Text segment

• • • •

Choreography and Orchestration in microservices

Arye
Israeli Tech Radar
Published in
6 min readSep 11, 2023

Running a complex process that involves multiple services running specific tasks on multiple nodes can be achieved by using a few communication and collaboration patterns.
In this post I list possible options, describe them, provide specific examples and discuss their advantages.

Let us try to imagine how multiple services running on multiple nodes can cooperate.

A few patterns emerge.

Communication styles

Let us first describe possible communication styles.

Synchronous blocking communication: Commands

In the example pictured, we can imagine that novice fishermen use direct and explicit commands such as voice or gesture to cooperate.

Asynchonous non-blocking communication: Events and Commands

The behavior of the fish swarm however, is determined by other kinds of events such as a loud noise for example. The fishermen try to trick their prey with misleading events as well.
We can imagine as well, that an experienced team of fishermen cooperate using this pattern. By responding to changes in the environment, each member of the team knows how to react without having to be told explicitly.

Collaboration styles

Collaboration styles are orthogonal to communication styles but specific communication styles are most commonly used with specific collaboration styles.

Direct calls

Microservices use synchronous blocking communication.

This is the most common approach. It is quite appealing because of it’s simplicity. In order not to create a tightly coupled distributed monolith though, some care must be taken to make the coupling as loose as possible by implementing some sort of graceful degradation at least with retries.

• • • •

Carry on the article about choreography and orchestration in microservices, starting right after its final sentence.

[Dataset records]
• • • •

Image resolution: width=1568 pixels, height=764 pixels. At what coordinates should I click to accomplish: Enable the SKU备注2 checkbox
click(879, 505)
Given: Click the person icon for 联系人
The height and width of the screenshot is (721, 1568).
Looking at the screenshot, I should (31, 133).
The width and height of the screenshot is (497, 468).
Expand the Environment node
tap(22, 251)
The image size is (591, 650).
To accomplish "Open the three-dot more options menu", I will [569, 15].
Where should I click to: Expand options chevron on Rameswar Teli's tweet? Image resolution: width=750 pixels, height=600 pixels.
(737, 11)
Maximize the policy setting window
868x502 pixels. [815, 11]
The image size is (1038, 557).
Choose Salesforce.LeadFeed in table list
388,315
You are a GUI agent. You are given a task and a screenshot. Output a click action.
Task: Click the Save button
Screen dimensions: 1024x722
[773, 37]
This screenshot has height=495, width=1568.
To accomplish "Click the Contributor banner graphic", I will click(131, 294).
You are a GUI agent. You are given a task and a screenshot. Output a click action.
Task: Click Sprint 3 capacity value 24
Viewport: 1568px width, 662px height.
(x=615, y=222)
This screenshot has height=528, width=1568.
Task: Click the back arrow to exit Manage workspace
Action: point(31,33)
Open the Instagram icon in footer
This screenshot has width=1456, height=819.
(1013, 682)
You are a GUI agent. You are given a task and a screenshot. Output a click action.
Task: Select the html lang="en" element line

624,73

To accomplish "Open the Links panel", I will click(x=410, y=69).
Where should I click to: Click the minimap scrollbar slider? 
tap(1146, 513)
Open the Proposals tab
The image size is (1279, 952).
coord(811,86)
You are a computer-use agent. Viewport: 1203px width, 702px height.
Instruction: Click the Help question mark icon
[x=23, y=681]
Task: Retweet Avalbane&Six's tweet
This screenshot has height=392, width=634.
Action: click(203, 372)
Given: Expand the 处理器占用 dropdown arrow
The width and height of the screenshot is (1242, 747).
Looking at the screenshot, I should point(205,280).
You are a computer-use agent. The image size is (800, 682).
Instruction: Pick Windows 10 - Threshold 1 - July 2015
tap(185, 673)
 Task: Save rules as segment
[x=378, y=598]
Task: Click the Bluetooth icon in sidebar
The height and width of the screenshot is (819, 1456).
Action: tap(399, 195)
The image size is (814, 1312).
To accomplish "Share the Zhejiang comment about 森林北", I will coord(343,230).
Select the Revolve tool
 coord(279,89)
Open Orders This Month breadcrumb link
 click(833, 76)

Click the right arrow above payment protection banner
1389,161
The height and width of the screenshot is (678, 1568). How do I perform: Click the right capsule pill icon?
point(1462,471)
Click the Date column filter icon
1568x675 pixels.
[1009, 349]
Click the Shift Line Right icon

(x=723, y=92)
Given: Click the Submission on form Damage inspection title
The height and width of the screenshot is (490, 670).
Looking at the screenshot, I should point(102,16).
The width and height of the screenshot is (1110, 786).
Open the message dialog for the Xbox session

• • • •

Task response
Indeed, individual members of the fishing team may make decisions and try to instruct others without success.

Choreography (Event-Driven)

Microservices use asynchronous non-blocking communication.

A fish swarm instinctively reacts to events in order to escape. The fishermen make a team decision to go fishing but individuals try their best to take the most appropriate action at a given time in order to catch as much fish as possible.
The complex process of fishing, whether it is a success or a failure is implicitly defined by how each service responds to events. There can be similar fishing experiences but the execution is very often different every time.

Orchestration (Command-Driven)

If we use our fishing analogy again to describe orchestration, we can imagine that one expert fisherman is part of the team and is responsible to precisely instruct each member on what to do and when (centralized orchestration). Depending of the size of the fishing team this responsibility can be also shared by a few more experienced people responsible for small teams. Changing tactics affecting the whole fishing process (decentralized orchestration) would also be their responsibility.
The fish however are unlikely to obey any commands unless they are assimilated.

The Borg Queen — most efficient orchestrator ?

The Saga Pattern

Before we discuss implementation options let us leave fishing and consider the atomicity of a process involving many services. Typically when planning a trip for example, a hotel reservation has to be cancelled if the flight happens to be canceled. The answer to implementing transactions that span services is the Saga Pattern:

A saga is a sequence of local transactions. Each local transaction updates the database and publishes a message or event to trigger the next local transaction in the saga. If a local transaction fails because it violates a business rule then the saga executes a series of compensating transactions that undo the changes that were made by the preceding local transactions.

The execution of the happy path tasks with their local DB commits in individual services and possibly their rollback in case of failure can be implemented by using either orchestration or choreography.

Implementation options

Handling retries for long running tasks imply to persist the state of the failed tasks and add a scheduler to retry at a later time. The state of the tasks include such metadata as the status (Failed, Succeeded), the execution time, the input parameters… Although you can roll your own state management and scheduler, it might be of interest not to reinvent the wheel.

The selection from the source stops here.